How to find the range of a function? I need to find the range of $\frac{x^2+6}{2x+1}$
I know that $x$ cannot be $-1/2$. I graphed the function on Desmos and I can see that there is a vertical asymptote at $x=-1/2$ However, I'm having trouble finding the range of this function?
I can understand what the range is by looking at the graph however I don't know how to find this algebraically. Is there a method that I can use every time to get the range?
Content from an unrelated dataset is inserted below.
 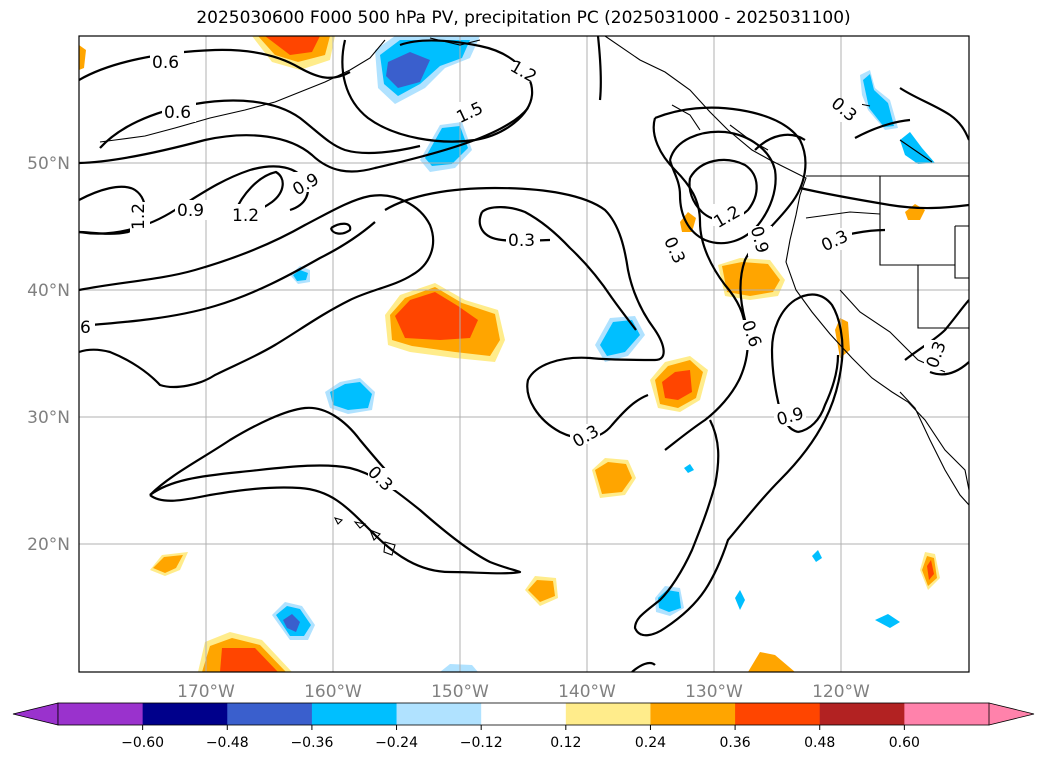 I want to click on colorbar-tick-label: 0.24, so click(x=650, y=743).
Also I know there is an oblique asymptote at $1/2x-1/4$. How can I use this to help me?
The range according to the graph is $(-\infty,-3)\cup(2,\infty)$
 A: Here's a method without calculus.
Let $f(x)=y=\frac{x^2+6}{2x+1}\Rightarrow 2xy+y=x^2+6\Rightarrow x^2-2xy+6-y=0\Rightarrow x=\frac{2y±\sqrt{4y^2-24+4y}}{2}$
Denominator can never be $0$ in this case. So the domain depends only upon $4y^2-24+4y\Rightarrow 4y^2+4y-24≥0\Rightarrow 4(y-2)(y+3)≥0\Rightarrow (y-2)(y+3)≥0\Rightarrow y\in(- \infty, -3]\cup[2,\infty).$
Hence the range of the $f(x)$ is
$(- \infty, -3]\cup[2,\infty)$
I guess you know solving inequalities...
A: To find the range of a function, my first instinct is to check whether the graph has an inverse. We can do this informally using the Horizontal Line Test. If no Horizontal Line intersects the function more than once, then the function has an inverse. With that, we can find $f(y) = x$. The "domain" of $f(y)$ would be the range of the function $f(x)$.
Else, we can use the derivatives of the function to help us find the maximum and minimum which gives us the lower and upper bound of the range of $f(x)$.
A: Using the resource shared by @user10101, we have that:
$$y=\dfrac{x^2+6}{2x+1}\Rightarrow y(2x+1)=x^2+6\Rightarrow 0=x^2-2xy-y+6$$
Then we can use the quadratic formula, which yields:
$$x=\dfrac{2y\pm\sqrt{4y^2+4y-24}}{2}=y\pm\sqrt{y^2+y-6}=y\pm\sqrt{(y+3)(y-2)}$$
Since the term inside the square root has to be nonnegative, we have that if $y\geq2$ then the term is always positive. On the other hand, if $y<2$ then $(y-2)$ is negative, so $(y+3)$ has to be negative to get a positive sign, which happens when $y\leq-3$. That gives you the range you obtained.